→ **Your task**: Reproduce every one of the records below verbatim, line for line, with no changes.

→ **Exercise inputs**:
============
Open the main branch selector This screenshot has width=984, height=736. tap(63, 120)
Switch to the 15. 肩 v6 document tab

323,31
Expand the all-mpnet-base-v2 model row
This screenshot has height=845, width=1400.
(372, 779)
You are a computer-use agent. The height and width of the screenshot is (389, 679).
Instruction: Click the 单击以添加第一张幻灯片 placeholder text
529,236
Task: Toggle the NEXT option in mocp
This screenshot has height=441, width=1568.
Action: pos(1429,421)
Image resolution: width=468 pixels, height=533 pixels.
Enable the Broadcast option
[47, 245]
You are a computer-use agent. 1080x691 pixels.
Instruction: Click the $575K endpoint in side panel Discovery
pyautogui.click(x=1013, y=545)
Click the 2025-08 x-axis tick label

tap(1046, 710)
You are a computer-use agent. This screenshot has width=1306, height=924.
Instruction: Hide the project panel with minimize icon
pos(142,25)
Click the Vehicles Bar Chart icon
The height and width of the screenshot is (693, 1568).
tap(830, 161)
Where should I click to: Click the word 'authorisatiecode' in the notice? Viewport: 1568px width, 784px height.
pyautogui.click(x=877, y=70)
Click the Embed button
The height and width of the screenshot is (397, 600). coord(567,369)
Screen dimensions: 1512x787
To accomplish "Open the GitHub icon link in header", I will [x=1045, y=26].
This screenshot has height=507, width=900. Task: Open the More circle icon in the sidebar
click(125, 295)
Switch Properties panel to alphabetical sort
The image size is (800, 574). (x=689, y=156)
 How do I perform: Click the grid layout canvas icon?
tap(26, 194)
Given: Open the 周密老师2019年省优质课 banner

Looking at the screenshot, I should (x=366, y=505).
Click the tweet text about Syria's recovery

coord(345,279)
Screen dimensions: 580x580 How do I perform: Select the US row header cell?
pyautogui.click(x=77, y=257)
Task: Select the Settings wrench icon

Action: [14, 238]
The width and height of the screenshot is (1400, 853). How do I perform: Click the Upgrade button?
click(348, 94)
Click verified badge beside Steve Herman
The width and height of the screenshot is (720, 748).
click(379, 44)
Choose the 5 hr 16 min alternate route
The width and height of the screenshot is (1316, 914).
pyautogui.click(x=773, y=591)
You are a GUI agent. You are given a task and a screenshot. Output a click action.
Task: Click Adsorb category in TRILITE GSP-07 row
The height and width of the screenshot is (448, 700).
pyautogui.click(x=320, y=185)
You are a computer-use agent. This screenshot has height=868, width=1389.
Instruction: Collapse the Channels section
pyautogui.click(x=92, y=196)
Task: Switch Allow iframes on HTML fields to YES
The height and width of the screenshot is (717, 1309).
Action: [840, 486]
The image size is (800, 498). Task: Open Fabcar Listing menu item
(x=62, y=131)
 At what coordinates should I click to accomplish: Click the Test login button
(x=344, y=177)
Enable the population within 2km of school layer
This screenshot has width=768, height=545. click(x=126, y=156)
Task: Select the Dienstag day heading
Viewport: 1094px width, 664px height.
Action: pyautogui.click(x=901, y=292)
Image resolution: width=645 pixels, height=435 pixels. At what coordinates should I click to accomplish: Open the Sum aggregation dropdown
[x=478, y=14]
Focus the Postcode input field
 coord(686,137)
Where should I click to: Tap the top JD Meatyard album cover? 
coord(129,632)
============
→ **Solution below**:
Open the main branch selector This screenshot has width=984, height=736. tap(63, 120)
Switch to the 15. 肩 v6 document tab

323,31
Expand the all-mpnet-base-v2 model row
This screenshot has height=845, width=1400.
(372, 779)
You are a computer-use agent. The height and width of the screenshot is (389, 679).
Instruction: Click the 单击以添加第一张幻灯片 placeholder text
529,236
Task: Toggle the NEXT option in mocp
This screenshot has height=441, width=1568.
Action: pos(1429,421)
Image resolution: width=468 pixels, height=533 pixels.
Enable the Broadcast option
[47, 245]
You are a computer-use agent. 1080x691 pixels.
Instruction: Click the $575K endpoint in side panel Discovery
pyautogui.click(x=1013, y=545)
Click the 2025-08 x-axis tick label

tap(1046, 710)
You are a computer-use agent. This screenshot has width=1306, height=924.
Instruction: Hide the project panel with minimize icon
pos(142,25)
Click the Vehicles Bar Chart icon
The height and width of the screenshot is (693, 1568).
tap(830, 161)
Where should I click to: Click the word 'authorisatiecode' in the notice? Viewport: 1568px width, 784px height.
pyautogui.click(x=877, y=70)
Click the Embed button
The height and width of the screenshot is (397, 600). coord(567,369)
Screen dimensions: 1512x787
To accomplish "Open the GitHub icon link in header", I will [x=1045, y=26].
This screenshot has height=507, width=900. Task: Open the More circle icon in the sidebar
click(125, 295)
Switch Properties panel to alphabetical sort
The image size is (800, 574). (x=689, y=156)
 How do I perform: Click the grid layout canvas icon?
tap(26, 194)
Given: Open the 周密老师2019年省优质课 banner

Looking at the screenshot, I should (x=366, y=505).
Click the tweet text about Syria's recovery

coord(345,279)
Screen dimensions: 580x580 How do I perform: Select the US row header cell?
pyautogui.click(x=77, y=257)
Task: Select the Settings wrench icon

Action: [14, 238]
The width and height of the screenshot is (1400, 853). How do I perform: Click the Upgrade button?
click(348, 94)
Click verified badge beside Steve Herman
The width and height of the screenshot is (720, 748).
click(379, 44)
Choose the 5 hr 16 min alternate route
The width and height of the screenshot is (1316, 914).
pyautogui.click(x=773, y=591)
You are a GUI agent. You are given a task and a screenshot. Output a click action.
Task: Click Adsorb category in TRILITE GSP-07 row
The height and width of the screenshot is (448, 700).
pyautogui.click(x=320, y=185)
You are a computer-use agent. This screenshot has height=868, width=1389.
Instruction: Collapse the Channels section
pyautogui.click(x=92, y=196)
Task: Switch Allow iframes on HTML fields to YES
The height and width of the screenshot is (717, 1309).
Action: [840, 486]
The image size is (800, 498). Task: Open Fabcar Listing menu item
(x=62, y=131)
 At what coordinates should I click to accomplish: Click the Test login button
(x=344, y=177)
Enable the population within 2km of school layer
This screenshot has width=768, height=545. click(x=126, y=156)
Task: Select the Dienstag day heading
Viewport: 1094px width, 664px height.
Action: pyautogui.click(x=901, y=292)
Image resolution: width=645 pixels, height=435 pixels. At what coordinates should I click to accomplish: Open the Sum aggregation dropdown
[x=478, y=14]
Focus the Postcode input field
 coord(686,137)
Where should I click to: Tap the top JD Meatyard album cover? 
coord(129,632)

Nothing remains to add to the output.